Wie studiert man Philosophie um 1900? (1)

Indem man große Worte macht. Das könnte man jedenfalls glauben bei der Lektüre der "Anleitung zum Studium und zum Selbststudium der Philosophie" (Untertitel) von "Dr. Max Apel", die Stuttgart 1911 erschien. Apel leitet ein:
Was die Sonne für die irdische Welt das bedeutet die Philosophie für den Geist des Menschen. Die Philosophie strahlt ihr helles Licht aus in die weiten Gefilde menschlichen Denkens, Fühlens, Wollens, sie belebt undbeseelt Menschentum und Menschenschicksal und umsäumt auch noch die dunklen drohenden Rätsel des Daseins mit hoffnungsfreudigem Schimmer. Und wenn auch bisweilen ihr Glanz eine Zeitlang von Gleichgültigkeit und Stumpfheit umwölkt wurde, immer wieder brach er doch sieghaft durch alle Widerstände. (S. 1)

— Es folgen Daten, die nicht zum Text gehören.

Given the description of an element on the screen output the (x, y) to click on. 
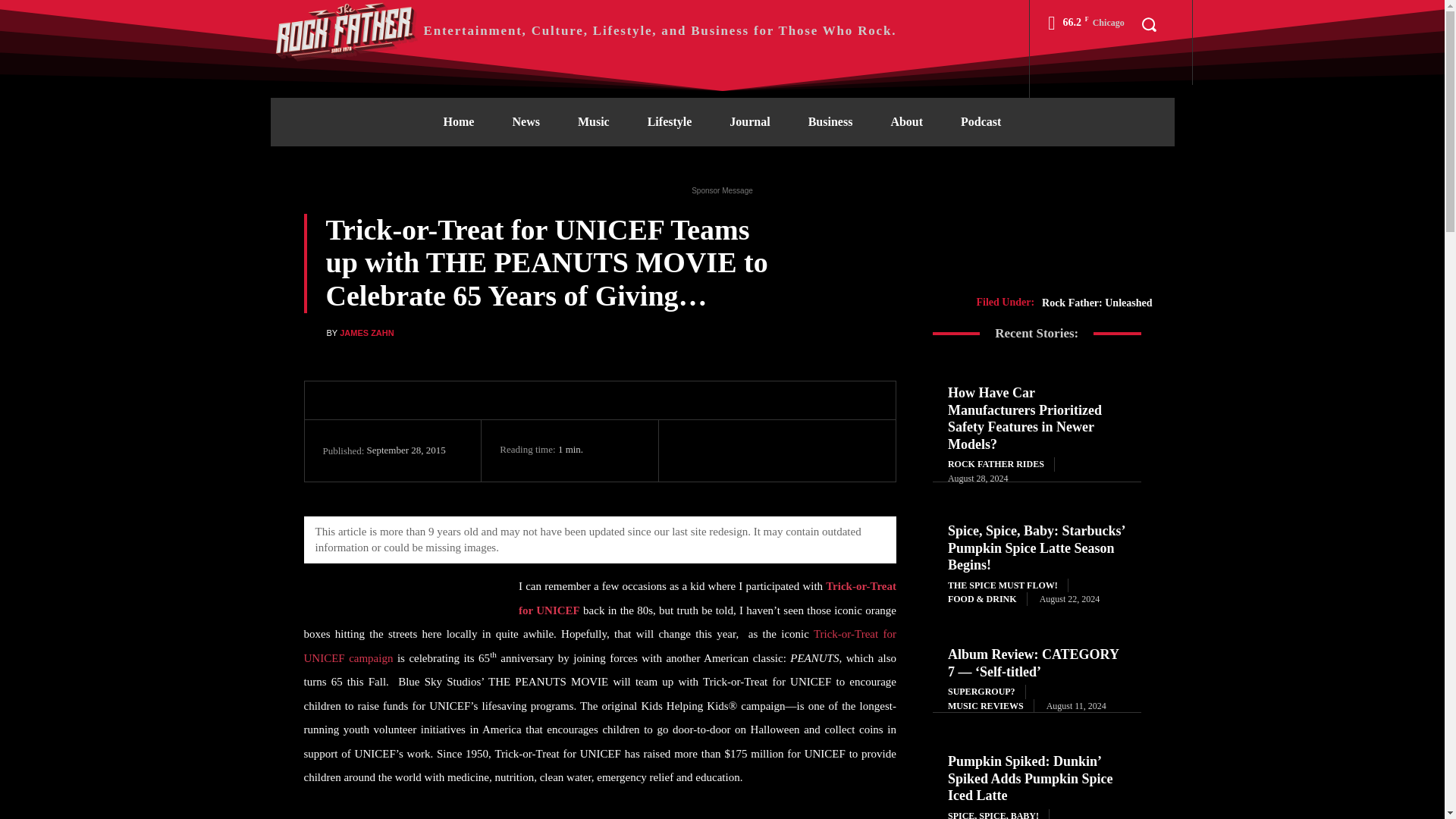
Lifestyle (669, 121)
The Rock Father (582, 30)
The Rock Father (345, 30)
Home (459, 121)
Music (593, 121)
News (525, 121)
James Zahn (314, 333)
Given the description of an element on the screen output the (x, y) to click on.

Das Nette an diesem Büchlein ist, dass es auch ganz praktisch über das Philosophiestudieren handelt. Allerdings verbirgt sich die praktische Anleitung hinter weiteren Sprachschleiern. Bevor Apel daran geht, Ratschläge zum Studieren an der Uni zu geben, verliert er erst einmal ein paar Sätze über das Gefühl der Freiheit:
Freilich wird der Gedanken an die praktische Seite des Studiums dem rechten Studenten noch fern liegen. Zuerst beherrscht ihn ein großes Gefühl der Freiheit. Wie der Schmetterling aus dunkler enger Puppe in die bunte Welt hinein flattert, so der junge Student der seligen ersten Semester in die freie Luft der Universität. (S. 4)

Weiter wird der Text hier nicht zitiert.